§ **GIVEN TEXT**:
>>>
As the name suggests, this is also the 20th podcast we’ve made and released out onto the internet. Thanks to everyone who has listened, subscribed and generally helped spread the word about these things. We hope you have as much fun listening to them as we do making them.
This podcast also comes with an added bonus of liner notes from Campbell, who made this one especially for you.

Listen:

TRACKLISTING:

Minstrel Show - Barry Goldberg
I Can Never Tell - The Crawdaddys
Son, This Is She - John Leyton
Beautiful Waste - The Triffids
Sand - Hush Arbors
Empire (State of Mind) - Jay-Z Feat Alicia Keys
Kingfish - Levon Helm and the Dirt Band
Reggeaman - Jack Morgan
Country Pie - Bob Dylan
Bad Fog of Lonliness- Neil Young
Woman’s Prison - Loretta Lynn
I’ll Be The Other Woman - Soul Children
Blue Skies - Noah and the Whale

DOWNLOAD FOTS-POD#20 - “The Amityville Robson”

LINER NOTES:

Minstrel Show - Barry Goldberg

“Barry Goldberg” is the only album Bob Dylan has produced for another artist, so far. Even then it’s taken over 30 years for his mixes to be released. It seems the late Jerry Wexler had an uncharacteristic taste bypass and removed all the original Muscle Shoals vocals etc. The re-released album is a real doozy, great tunes backed with the impeccable chops of The Swampers - the legendary Muscle Shoals session guys like Barry Beckett, Jimmy Johnson and Eddie Hinton. We are talking the players behind Percy Sledge, Aretha, Arthur Alexander, Wilson Pickett… so. like, even the fluffs sound great, right?
I Can Never Tell - The Crawdaddys
Find this on Children of Nuggets, a compilation of the next wave of bands influenced by the garage treasures on Lenny Kaye’s legendary Nuggets. Every home should have one of them… and Children of Nuggests is a pretty great follow-up. One of our previous podcasts features the unbelievable “Trains” by The Nashville Ramblers - one of the most exhilarating tunes you will ever hear by a band who probably haven’t even heard of themselves anymore.
<<<
§ **MATERIAL SUPPLIED**:
>>>
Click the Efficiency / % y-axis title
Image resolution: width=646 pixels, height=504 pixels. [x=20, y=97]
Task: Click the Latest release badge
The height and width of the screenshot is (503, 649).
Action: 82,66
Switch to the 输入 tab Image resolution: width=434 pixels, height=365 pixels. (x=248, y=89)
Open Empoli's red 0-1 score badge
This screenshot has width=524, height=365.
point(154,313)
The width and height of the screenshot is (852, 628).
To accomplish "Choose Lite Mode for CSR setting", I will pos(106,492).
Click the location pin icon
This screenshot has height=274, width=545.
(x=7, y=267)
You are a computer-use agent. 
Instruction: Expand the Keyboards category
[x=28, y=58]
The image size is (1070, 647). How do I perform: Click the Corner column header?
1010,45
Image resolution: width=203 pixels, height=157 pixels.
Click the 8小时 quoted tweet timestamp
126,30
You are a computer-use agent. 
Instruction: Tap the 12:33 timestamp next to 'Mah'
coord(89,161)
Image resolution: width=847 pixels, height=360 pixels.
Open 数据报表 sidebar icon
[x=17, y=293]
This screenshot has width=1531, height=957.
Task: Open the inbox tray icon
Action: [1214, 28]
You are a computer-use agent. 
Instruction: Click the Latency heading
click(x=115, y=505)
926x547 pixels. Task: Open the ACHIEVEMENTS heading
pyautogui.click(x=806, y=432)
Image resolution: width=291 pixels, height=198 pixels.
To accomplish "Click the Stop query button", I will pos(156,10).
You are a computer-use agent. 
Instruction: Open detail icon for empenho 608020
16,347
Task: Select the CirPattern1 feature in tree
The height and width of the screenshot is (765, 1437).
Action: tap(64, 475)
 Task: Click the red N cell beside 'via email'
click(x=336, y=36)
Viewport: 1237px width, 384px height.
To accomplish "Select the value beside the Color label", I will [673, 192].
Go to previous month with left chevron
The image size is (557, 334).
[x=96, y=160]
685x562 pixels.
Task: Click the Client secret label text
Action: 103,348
<<<
§ **GIVEN PROBLEM 1**: Write out the podcast post starting at "Minstrel Show - Barry" and ending at "sound great, right?".
§ **GIVEN PROBLEM 2**: Gather every line of the entries that contains the string "resolution", treating case as significant.
The podcast post has no connection to the entries.

§ **FINAL RESULT 1**:
Minstrel Show - Barry Goldberg

“Barry Goldberg” is the only album Bob Dylan has produced for another artist, so far. Even then it’s taken over 30 years for his mixes to be released. It seems the late Jerry Wexler had an uncharacteristic taste bypass and removed all the original Muscle Shoals vocals etc. The re-released album is a real doozy, great tunes backed with the impeccable chops of The Swampers - the legendary Muscle Shoals session guys like Barry Beckett, Jimmy Johnson and Eddie Hinton. We are talking the players behind Percy Sledge, Aretha, Arthur Alexander, Wilson Pickett… so. like, even the fluffs sound great, right?

§ **FINAL RESULT 2**:
Image resolution: width=646 pixels, height=504 pixels. [x=20, y=97]
Switch to the 输入 tab Image resolution: width=434 pixels, height=365 pixels. (x=248, y=89)
Image resolution: width=203 pixels, height=157 pixels.
Image resolution: width=847 pixels, height=360 pixels.
Image resolution: width=291 pixels, height=198 pixels.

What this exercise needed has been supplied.